Staten Island Mating Call
Two forklift drivers and their families
Splashed in the turgid waters of a Puerto Rican jungle tour.
They bonded over an ass-busting slide
Down well-rock rocks and scraped coccyxes
Their interaction, verbatim,
For not even a poet can make it up.
“I’m from Brooklyn. Where you from?”
“I’m from the Bronx. I drive a forklift.”
“Get outta here! I’m a forklift driver too!”
From the tide pools, the wife smeared in zinc
Rotund in her stripe one piece, shouts
“Manny! Come get your kid!”
“Be right there, Cheryl, sweetie. I’m talking.”
Remember to swallow the G
And somehow stress the unstressed syllable.
In a lilt so iconic, imposters are easily spotted.
“Now where was I? Oh, yah, forklifts.”
Don’t go to Philadelphian with it.
It needs to rattle like a passing subway car
And sell bagels, newspapers and heads of cabbages
From the back of panel vans.
“Hey, you know Vito Badacunni?”
“Yah! He’s married to my sister’s third cousin!”

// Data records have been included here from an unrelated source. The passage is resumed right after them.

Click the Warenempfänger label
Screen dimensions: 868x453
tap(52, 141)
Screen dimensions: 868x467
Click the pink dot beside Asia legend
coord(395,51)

With a Marlboro dipping from sun-burned lips
Beneath a sun hat with broken reeds and frayed brim
That screams second hand Soho summer,
She snaps her fingers
“Manny, come get your fucking kid.
I need a cigarette.”
Like a prima donna orca,
Called by the ring master’s click,
Manny exits his wading pool
Increasing in volume
But never in anger
“Be right there, Cheryl!”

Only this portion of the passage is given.